▶ _PASSAGE FOR REVIEW_:
#####

Explanation: **Explanation:** When the strings of an Intrauterine Device (IUD) are not visible during a speculum examination (a condition known as "Missing Strings"), the primary clinical concern is to differentiate between **expulsion**, **malposition**, or **uterine perforation**. **1. Why Ultrasound (USG) is the Correct Answer:** Ultrasound is the **first-line investigation** of choice because it is non-invasive, cost-effective, and lacks ionizing radiation. It is highly sensitive in confirming the intrauterine location of the device. A properly placed IUD will appear as a highly echogenic (bright) linear structure with posterior acoustic shadowing within the endometrial cavity. **2. Why Other Options are Incorrect:** * **Pelvic X-ray:** This is the second-line investigation. It is only performed if the USG fails to locate the IUD in the uterus. An X-ray (including the abdomen and pelvis) helps identify an extrauterine IUD (perforation) or confirm expulsion if the device is absent from the film. * **CT Abdomen:** While CT can locate a perforated IUD, it is not the initial investigation due to high radiation doses and unnecessary cost. * **MRI Pelvis:** MRI is rarely indicated for IUD localization. While safe, it is expensive and provides no significant diagnostic advantage over USG or X-ray in this context. **Clinical Pearls for NEET-PG:** * **Initial Step:** If strings are missing, the first step is to rule out pregnancy and then perform a USG. * **Uterine Perforation:** If USG shows an empty uterus and the patient did not notice the IUD falling out, an **X-ray Abdomen/Pelvis (Erect and Supine)** is mandatory to locate the device in the peritoneal cavity. * **Management of Perforation:** A perforated IUD (especially Copper-T) must be removed via **Laparoscopy** due to the risk of adhesion formation.

#####

▶ _MATERIAL PROVIDED_:
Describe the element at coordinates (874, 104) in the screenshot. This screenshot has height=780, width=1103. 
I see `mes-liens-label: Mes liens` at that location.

#####

▶ _TASK ITEM_: In the explanation on missing IUD strings, what is the second-line investigation?

▶ _ANSWER FOR THE TASK_: Pelvic X-ray.